State v. Spann, 21992

Decision Date13 October 1983
Docket NumberNo. 21992,21992
Citation279 S.C. 399,308 S.E.2d 518
CourtSouth Carolina Supreme Court
PartiesThe STATE, Respondent, v. Sterling Barnett SPANN, Appellant.

David I. Bruck, and Asst. Appellate Defender Elizabeth C. Fullwood, of S.C. Com'n of Appellate Defense, Columbia, for appellant.

Atty. Gen. T. Travis Medlock and Retired Atty. Gen. Daniel R. McLeod, Asst. Atty. Gen. Harold M. Coombs, Jr., and Staff Atty. Carlisle Roberts, Jr., Columbia, and Sol. William L. Ferguson, York, for respondent.

HARWELL, Justice:

A jury in York County convicted appellant Sterling Barnette Spann of burglary, robbery, criminal sexual conduct in the first degree, and murder. The jury recommended a death sentence. This case consolidates Spann's direct appeal and mandatory review of the death sentence.

On September 14, 1981, an assailant entered the Clover home of Mrs. Melva Harper Neil and stole certain personal property, committed a sexual battery on the 82 year old widow, and killed her. Appellant was arrested and pleaded not guilty to the charges.

Appellant asserts that several errors justify reversal of the jury's finding of guilt and its recommendation of the death penalty. We disagree and affirm.
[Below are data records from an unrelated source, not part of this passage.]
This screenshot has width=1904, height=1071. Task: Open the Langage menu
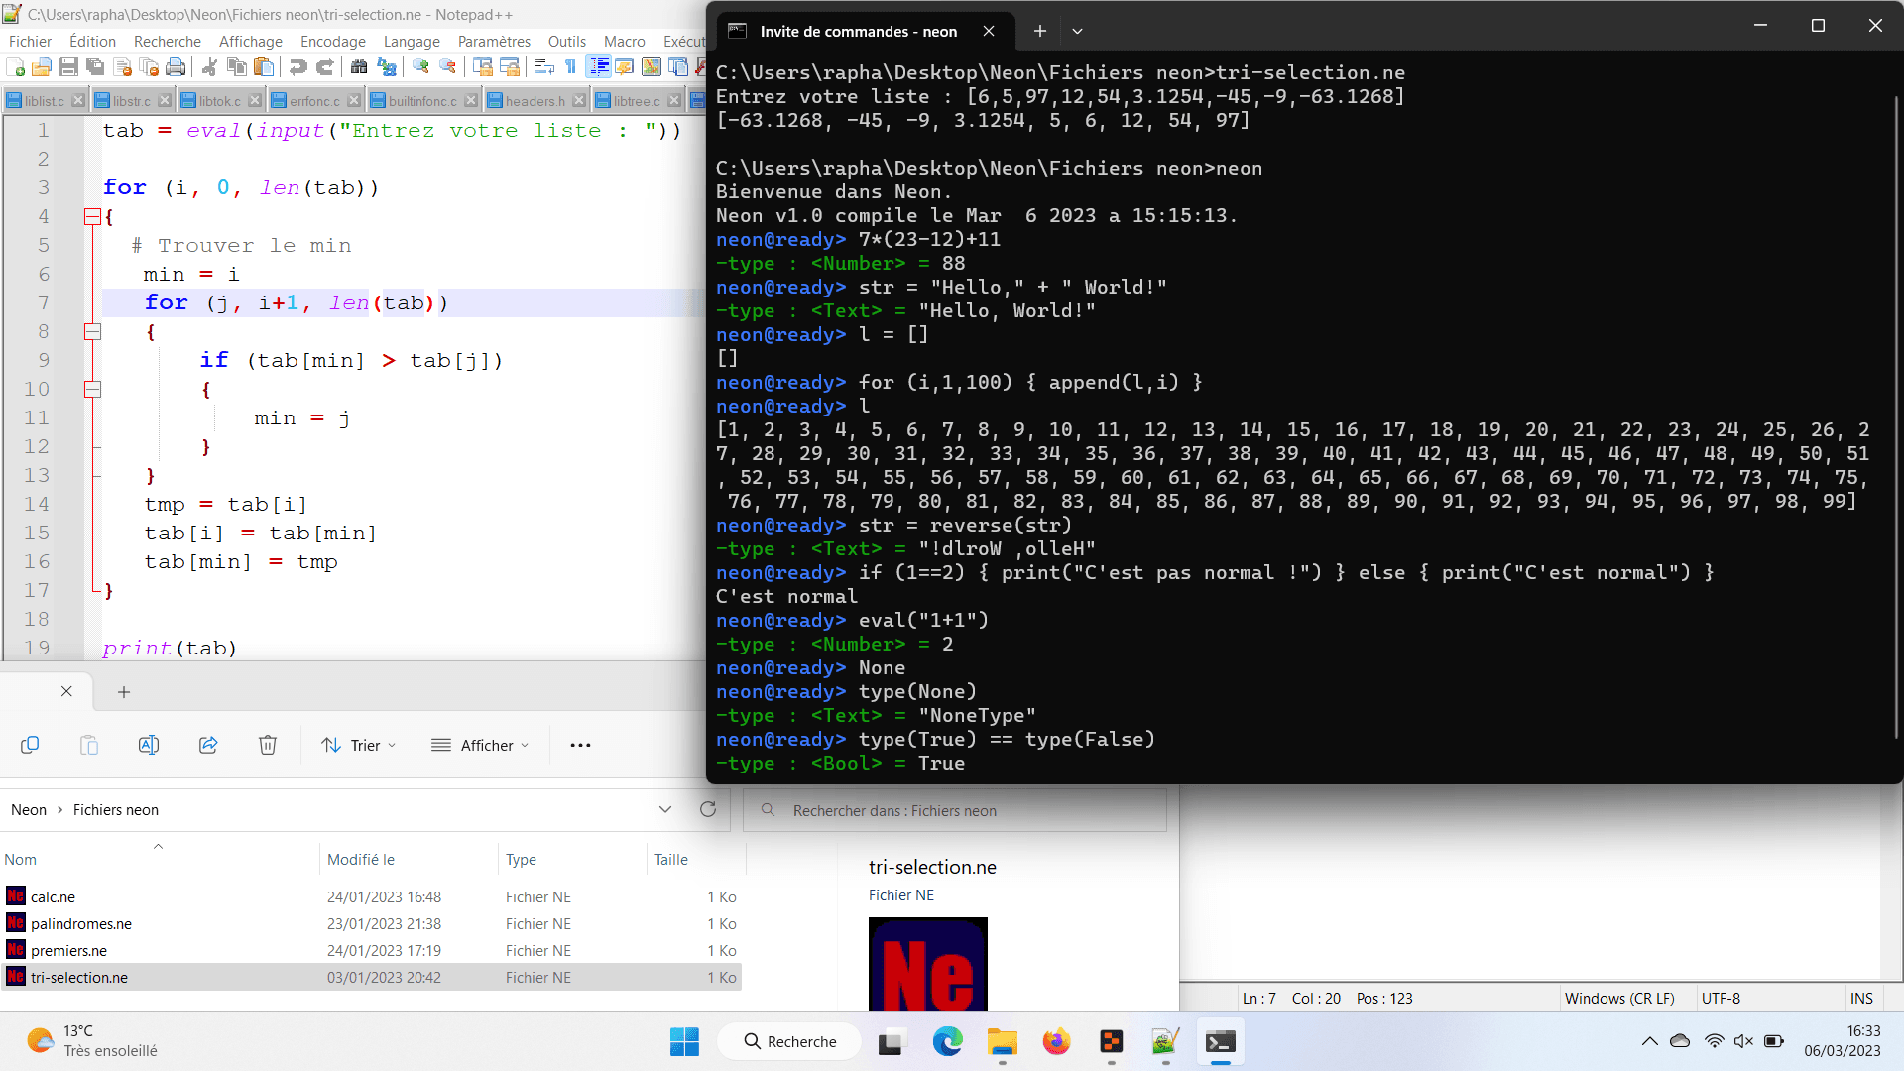pos(412,41)
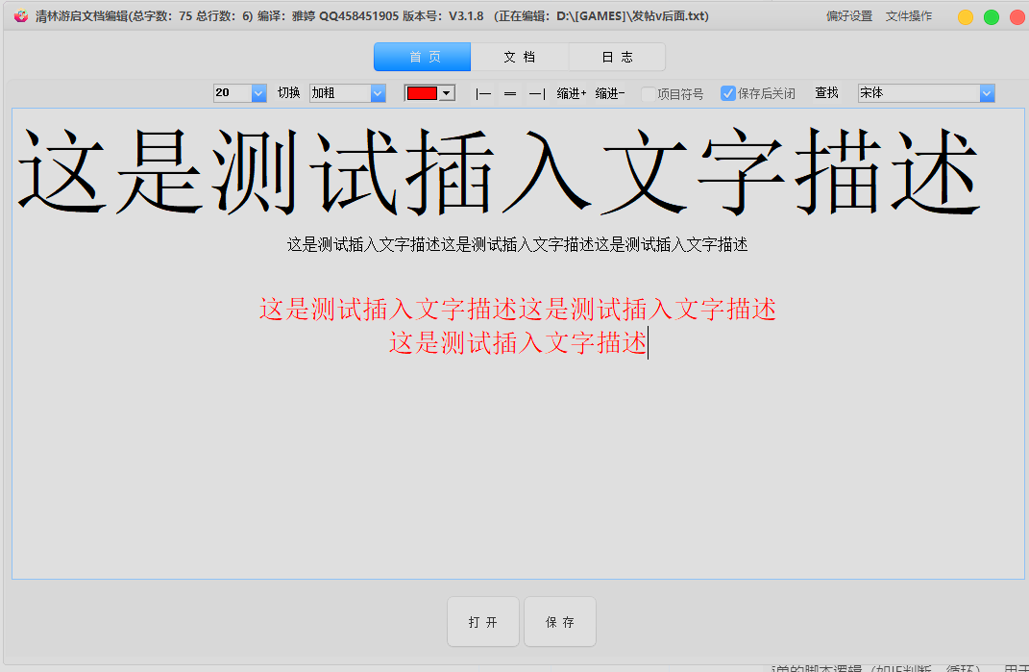Select the right alignment icon

click(535, 93)
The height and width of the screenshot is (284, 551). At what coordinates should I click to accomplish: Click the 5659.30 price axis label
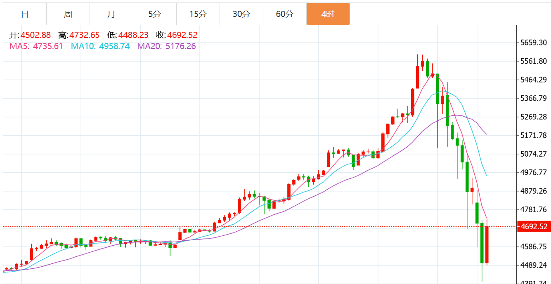534,43
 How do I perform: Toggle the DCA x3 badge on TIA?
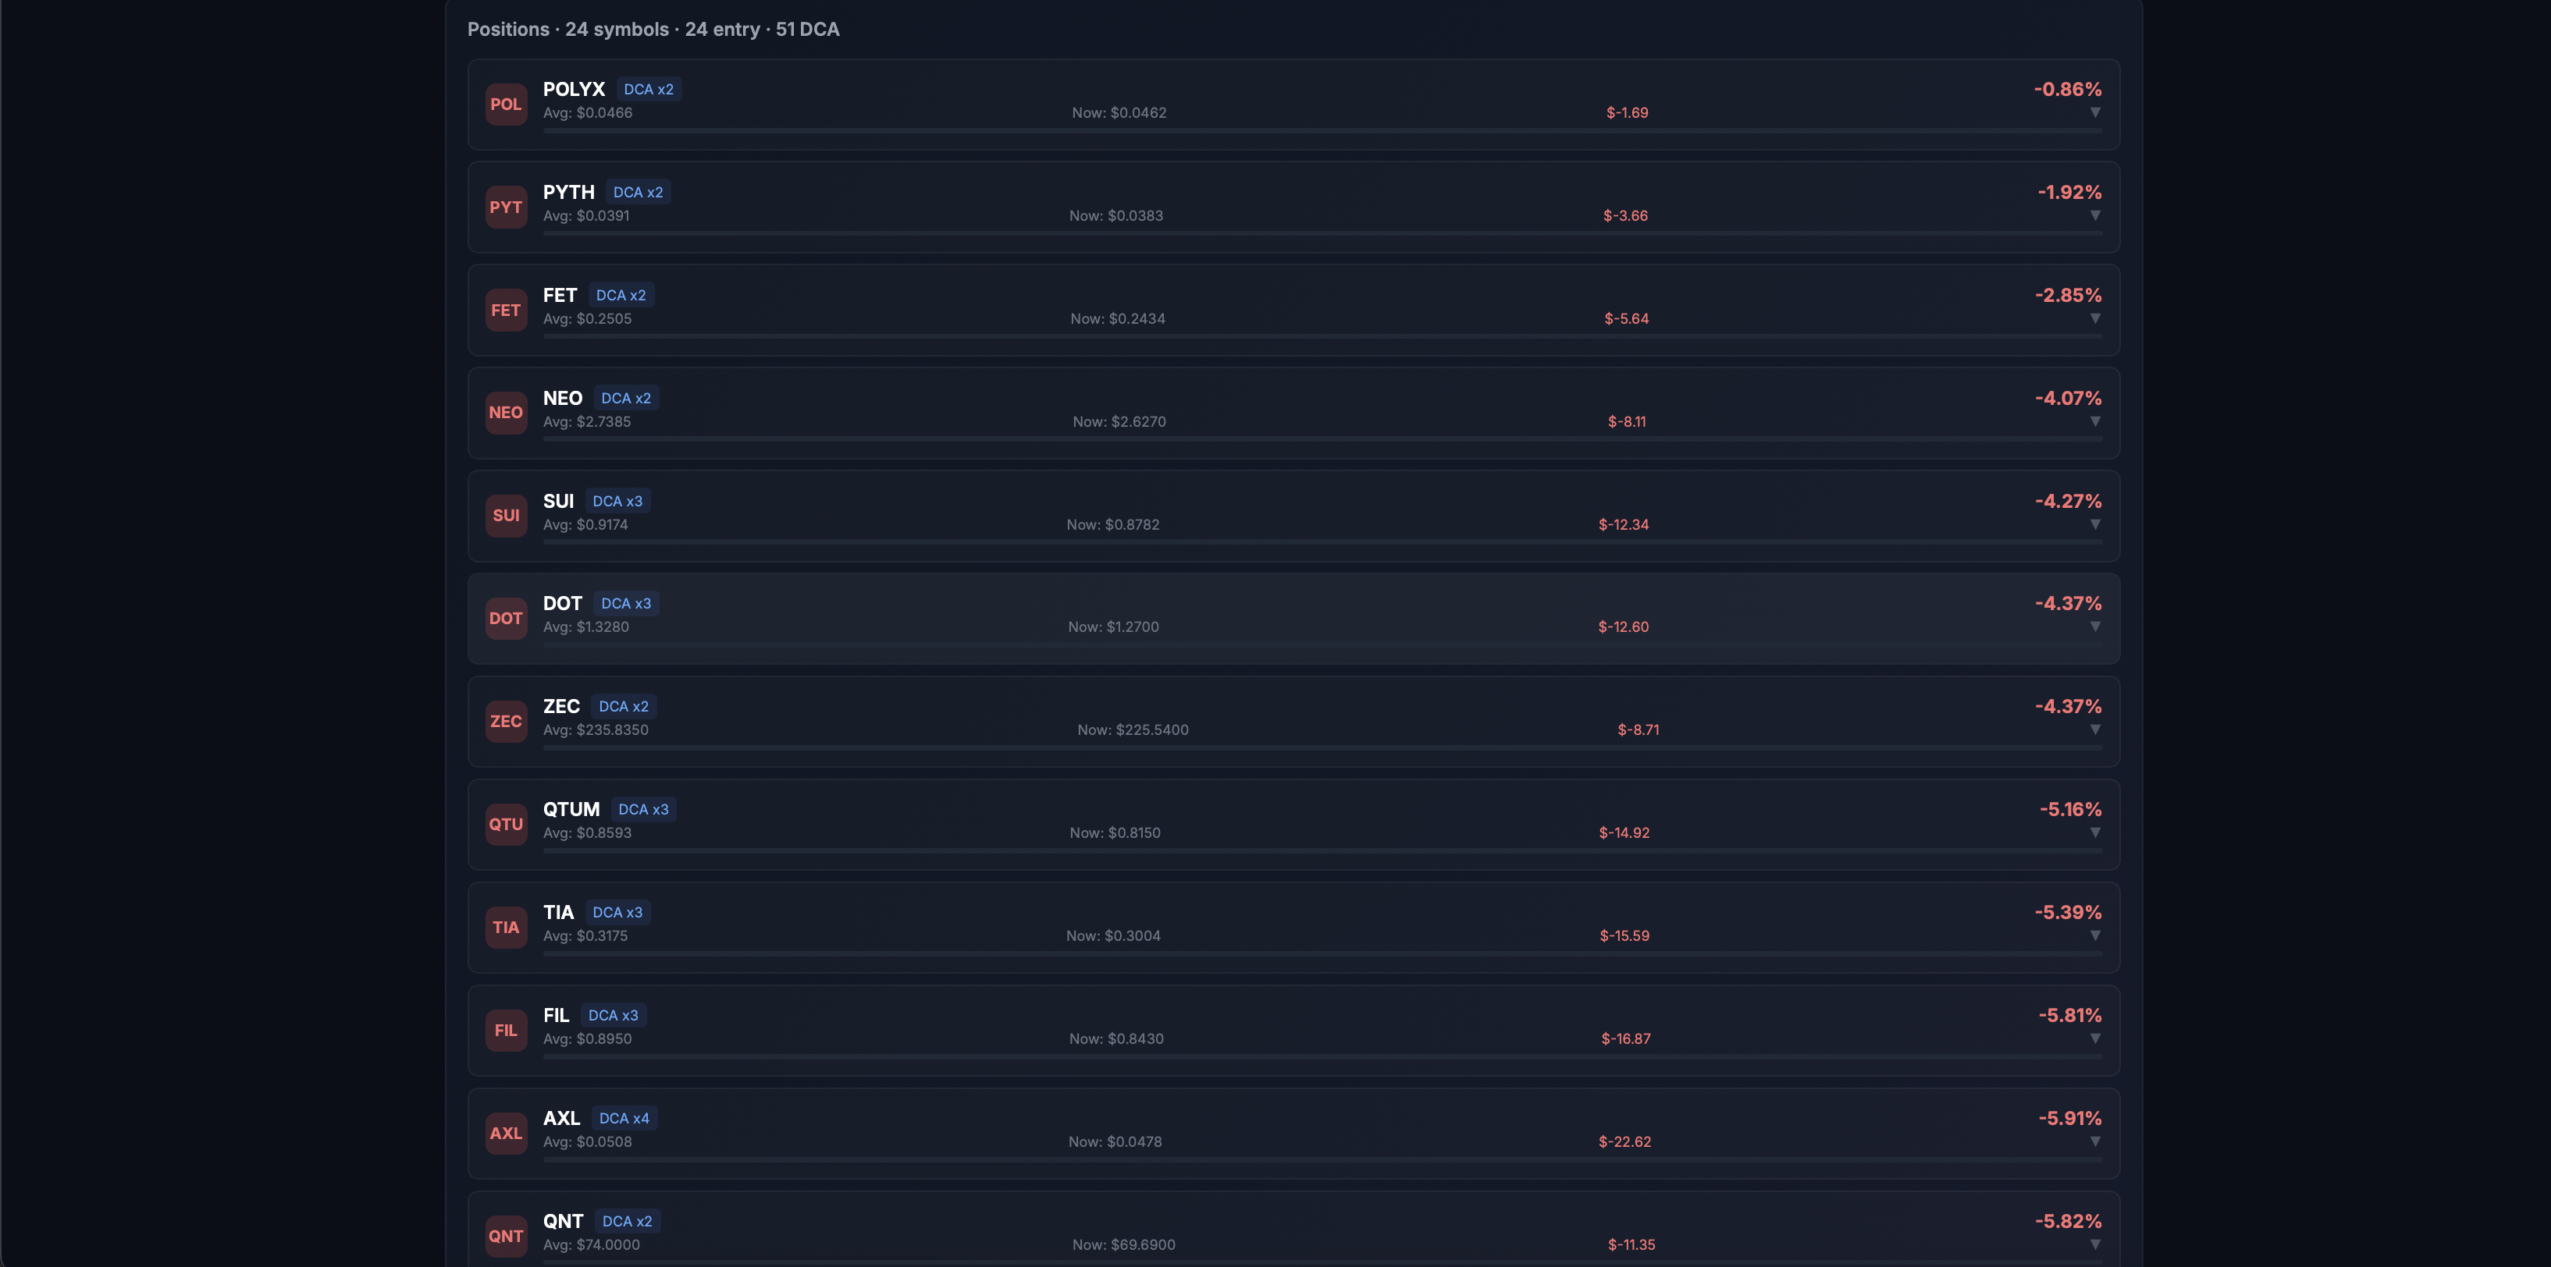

Appellant first asserts error in the voir dire process. Prior to trial, he moved to prohibit questioning of members of the jury venire concerning their beliefs about capital punishment. His position was that this inquiry would not result in a jury representing a cross-section of the community. This court resolved that issue contrary to the appellant's position in State v. Goolsby, 275 S.C. 110, 268 S.E.2d 31 (1980), cert. denied, 449 U.S. 1037, 101 S.Ct. 616, 66 L.Ed.2d 500 (1980). When a potential juror is prevented from rendering an impartial decision or voting for the death penalty, the trial court can exclude him because of his inability to carry out his duty under the law. State v. Hyman, 276 S.C. 559, 281 S.E.2d 209 (1981), cert. denied, 458 U.S. 1122, 102 S.Ct. 3510, 73 L.Ed.2d 1384 (1982).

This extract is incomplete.